Once the Court Makes Their Decision, That’s a Binding Decision
Video Transcribed: Can criminal charges be refiled in Oklahoma after dismissal at a preliminary hearing or after a dismissal based on a motion to quash? I’m Tulsa lawyer James Wirth, and that is the question before us.
In Oklahoma, most cases are filed by information or a charging document as opposed to by a grand jury indictment. Now, because of that, in our system, you are entitled to a preliminary hearing where the state has the burden of proving by probable cause that a crime was committed and that the defendant committed the crime.
And only once that occurs in a preliminary hearing can that case go on forward towards trial. Nobody can be tried until you have a probable cause determination at a preliminary hearing.

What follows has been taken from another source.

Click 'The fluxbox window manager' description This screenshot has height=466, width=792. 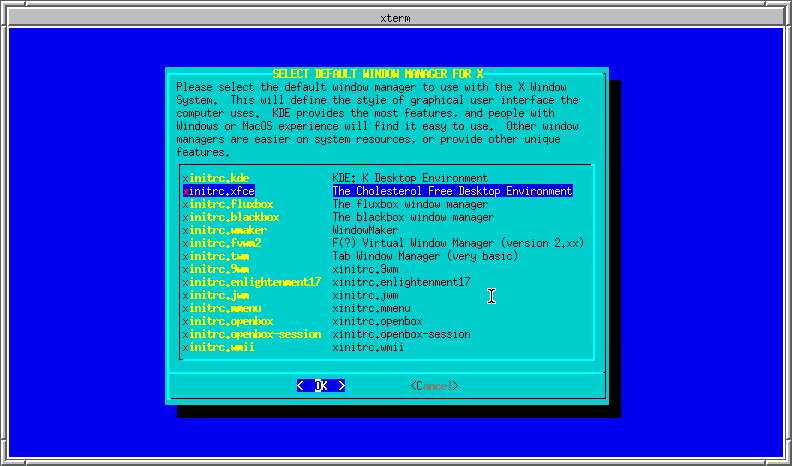click(410, 204)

But what if at that preliminary hearing the judge finds that there’s no probable cause and that case is dismissed? Or what if you put on the preliminary hearing and the magistrate judge at the preliminary hearing does find probable cause, but then when it goes to the trial judge, a motion to quash could be filed by the state asserting that the preliminary hearing judge got it wrong, and if that district judge determines, or that associate district judge, determines that there’s not probable cause for the bind over, then that motion to quash is granted and the case is kicked. So under those circumstances in Oklahoma, can the state refile those charges? That’s the question that we have.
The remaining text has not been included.